EXTRACTED INFORMATION>
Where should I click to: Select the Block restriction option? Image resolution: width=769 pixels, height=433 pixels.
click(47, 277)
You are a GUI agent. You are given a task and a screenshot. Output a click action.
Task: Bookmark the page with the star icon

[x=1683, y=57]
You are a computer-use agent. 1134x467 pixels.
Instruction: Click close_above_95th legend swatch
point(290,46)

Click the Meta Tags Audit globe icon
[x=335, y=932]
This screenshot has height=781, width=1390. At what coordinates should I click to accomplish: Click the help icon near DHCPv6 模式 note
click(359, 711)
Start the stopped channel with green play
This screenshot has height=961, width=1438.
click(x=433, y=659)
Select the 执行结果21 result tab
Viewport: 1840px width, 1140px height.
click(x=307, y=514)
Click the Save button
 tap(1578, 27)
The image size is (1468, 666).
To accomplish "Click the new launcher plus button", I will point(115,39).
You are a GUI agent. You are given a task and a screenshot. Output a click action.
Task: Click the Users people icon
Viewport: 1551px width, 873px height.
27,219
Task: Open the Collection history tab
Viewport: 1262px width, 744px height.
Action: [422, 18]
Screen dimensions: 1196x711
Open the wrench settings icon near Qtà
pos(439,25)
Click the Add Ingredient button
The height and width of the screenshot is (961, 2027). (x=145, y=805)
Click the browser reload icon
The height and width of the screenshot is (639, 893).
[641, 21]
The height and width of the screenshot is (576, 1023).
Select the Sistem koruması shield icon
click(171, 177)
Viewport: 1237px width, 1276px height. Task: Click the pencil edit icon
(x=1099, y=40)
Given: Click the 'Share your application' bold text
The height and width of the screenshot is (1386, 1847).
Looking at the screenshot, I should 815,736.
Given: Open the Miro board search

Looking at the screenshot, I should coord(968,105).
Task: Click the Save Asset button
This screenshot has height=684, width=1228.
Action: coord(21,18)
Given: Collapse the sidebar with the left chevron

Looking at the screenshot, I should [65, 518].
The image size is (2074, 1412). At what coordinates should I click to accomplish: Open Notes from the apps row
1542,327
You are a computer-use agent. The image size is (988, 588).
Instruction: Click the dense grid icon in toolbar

REQUIRED WORK>
Count the lines of the data above where the string "computer" shows up; reply with the number only.

RESULT OF THIS EXERCISE>
2